An agreement brokered by Russia to evacuate neighborhoods in southern Damascus was reached Monday between the Syrian government and rebel groups controlling the enclave of southern Damascus.
The parties agreed to evacuate trapped civilians and fighters in southern Damascus in exchange for sending away civilians and fighters in the two towns of Fua’a and Kafriyeh, predominately-Shiite towns under the regime’s control in rebel-held Idlib province.
Local sources said the agreement excluded IS militants in Yarmouk Camp.
Mattar Ismael, a journalist based in southern Damascus, told VOA that people started preparations to leave southern Damascus, and the first convoy of civilians is expected to be bused out Tuesday morning.
“The majority of civilians will go to Idlib and Jarablus in northern Syria, a small group chose to go to Deraa in the south, and there are a number of civilians who refused to leave,” Ismael said.
He added that thousands of civilians live in areas under the control of Free Syrian Army (FSA) in the towns of Yalda, Babila and Beit Sahm, and about 400 civilians are still in Yarmouk Camp under IS.
The FSA started handing over a number of its locations to the Russian Military Police, according to Syrian opposition news sources.

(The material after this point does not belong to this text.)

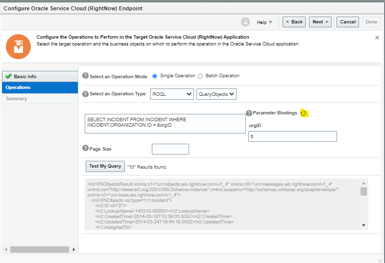This screenshot has height=263, width=385.
Task: Open the ROQL operation type dropdown
Action: [x=171, y=94]
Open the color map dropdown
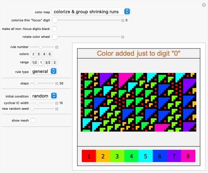 pos(91,12)
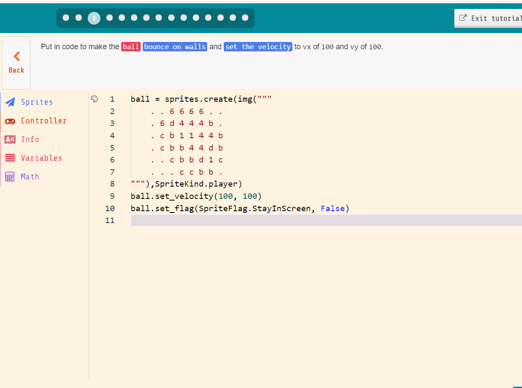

An estimated 3,500 civilians fled Yarmouk Camp in one week, many of whom are sleeping in the streets of neighboring areas.
“Those stark figures tell their own tragic story, of the destruction of a once-thriving refugee community, now reduced to abject, untold suffering,” Chris Gunness, spokesperson for United Nations Agency to help Palestinian refugees (UNRWA), told Al Jazeera.
Yarmouk Camp was established for the Palestinian refugees who fled the 1948 war with Israel. According to UNRWA, the camp was home to about 160,000 Palestinians before Syria’s conflict began in 2011.
Monday’s agreement will also evacuate 1,500 civilians and militants in the towns of Fua’a and Kafriyeh in Idlib province, and release 80 civilians kidnapped in 2015 by former the al-Qaida-affiliated group, Tahrir.
The towns of Fua’a and Kafriyeh have been under siege since 2015, when rebel groups launched the Operation to Free Idlib Province against the Syrian government.
Despite the agreement, airstrikes and clashes did not stop in southern Damascus, according to the Syrian Observatory for Human Rights.